[TASK]:
Give back the lines of the records exactly, starting at the first and ending at the one with "has height=623, width=586.".

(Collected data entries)
- - -
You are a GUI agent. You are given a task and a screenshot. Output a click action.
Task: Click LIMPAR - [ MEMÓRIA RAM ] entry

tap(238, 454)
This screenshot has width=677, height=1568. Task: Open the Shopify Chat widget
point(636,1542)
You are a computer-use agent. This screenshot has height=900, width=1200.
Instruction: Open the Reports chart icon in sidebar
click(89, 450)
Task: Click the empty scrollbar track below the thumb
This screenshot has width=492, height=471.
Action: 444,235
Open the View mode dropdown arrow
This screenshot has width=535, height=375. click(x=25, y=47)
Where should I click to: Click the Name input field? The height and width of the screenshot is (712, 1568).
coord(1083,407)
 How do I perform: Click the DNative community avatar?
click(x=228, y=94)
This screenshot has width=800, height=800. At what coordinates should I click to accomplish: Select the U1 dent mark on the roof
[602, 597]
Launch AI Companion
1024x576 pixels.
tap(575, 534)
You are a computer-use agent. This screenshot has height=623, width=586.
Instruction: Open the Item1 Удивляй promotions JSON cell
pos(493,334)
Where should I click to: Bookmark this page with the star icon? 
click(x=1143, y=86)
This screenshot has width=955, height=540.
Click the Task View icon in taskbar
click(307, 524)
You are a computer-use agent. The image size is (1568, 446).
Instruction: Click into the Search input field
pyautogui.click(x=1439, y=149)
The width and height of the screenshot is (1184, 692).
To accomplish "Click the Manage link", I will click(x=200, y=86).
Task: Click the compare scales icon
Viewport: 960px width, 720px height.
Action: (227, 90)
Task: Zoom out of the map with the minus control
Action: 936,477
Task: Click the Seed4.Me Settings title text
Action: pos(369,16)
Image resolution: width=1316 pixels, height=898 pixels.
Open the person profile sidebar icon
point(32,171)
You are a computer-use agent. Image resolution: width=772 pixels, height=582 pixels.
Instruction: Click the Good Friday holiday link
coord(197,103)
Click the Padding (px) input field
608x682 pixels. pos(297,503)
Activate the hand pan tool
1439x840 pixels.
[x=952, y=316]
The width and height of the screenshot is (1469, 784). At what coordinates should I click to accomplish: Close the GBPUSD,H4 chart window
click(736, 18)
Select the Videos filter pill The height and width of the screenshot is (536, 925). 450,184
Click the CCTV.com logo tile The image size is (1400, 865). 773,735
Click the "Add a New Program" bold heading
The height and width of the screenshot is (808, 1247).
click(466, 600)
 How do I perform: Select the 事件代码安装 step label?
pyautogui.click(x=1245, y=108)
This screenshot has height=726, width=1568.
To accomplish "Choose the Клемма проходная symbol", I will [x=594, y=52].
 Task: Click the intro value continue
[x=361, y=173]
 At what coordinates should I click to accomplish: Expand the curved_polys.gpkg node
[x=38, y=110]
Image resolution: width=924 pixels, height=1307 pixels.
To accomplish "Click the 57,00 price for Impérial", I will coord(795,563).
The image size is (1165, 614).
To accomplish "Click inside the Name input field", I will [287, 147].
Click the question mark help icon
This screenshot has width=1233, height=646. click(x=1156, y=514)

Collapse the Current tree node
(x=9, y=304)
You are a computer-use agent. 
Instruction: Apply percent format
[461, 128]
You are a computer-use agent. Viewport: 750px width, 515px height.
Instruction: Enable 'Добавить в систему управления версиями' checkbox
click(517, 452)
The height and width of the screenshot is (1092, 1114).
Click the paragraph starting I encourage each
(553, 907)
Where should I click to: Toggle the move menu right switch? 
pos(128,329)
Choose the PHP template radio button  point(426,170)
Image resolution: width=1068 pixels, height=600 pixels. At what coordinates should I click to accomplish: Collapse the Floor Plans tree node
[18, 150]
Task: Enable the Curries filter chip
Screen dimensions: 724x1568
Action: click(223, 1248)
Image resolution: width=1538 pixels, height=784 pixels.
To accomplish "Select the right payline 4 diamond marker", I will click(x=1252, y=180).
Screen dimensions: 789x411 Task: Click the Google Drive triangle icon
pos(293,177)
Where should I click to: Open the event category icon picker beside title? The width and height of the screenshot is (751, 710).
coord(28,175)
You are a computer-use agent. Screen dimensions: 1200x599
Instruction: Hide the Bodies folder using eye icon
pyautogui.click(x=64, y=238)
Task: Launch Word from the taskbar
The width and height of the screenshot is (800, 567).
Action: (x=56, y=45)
- - -
[RESULT FOR THIS TASK]:
You are a GUI agent. You are given a task and a screenshot. Output a click action.
Task: Click LIMPAR - [ MEMÓRIA RAM ] entry

tap(238, 454)
This screenshot has width=677, height=1568. Task: Open the Shopify Chat widget
point(636,1542)
You are a computer-use agent. This screenshot has height=900, width=1200.
Instruction: Open the Reports chart icon in sidebar
click(89, 450)
Task: Click the empty scrollbar track below the thumb
This screenshot has width=492, height=471.
Action: 444,235
Open the View mode dropdown arrow
This screenshot has width=535, height=375. click(x=25, y=47)
Where should I click to: Click the Name input field? The height and width of the screenshot is (712, 1568).
coord(1083,407)
 How do I perform: Click the DNative community avatar?
click(x=228, y=94)
This screenshot has width=800, height=800. At what coordinates should I click to accomplish: Select the U1 dent mark on the roof
[602, 597]
Launch AI Companion
1024x576 pixels.
tap(575, 534)
You are a computer-use agent. This screenshot has height=623, width=586.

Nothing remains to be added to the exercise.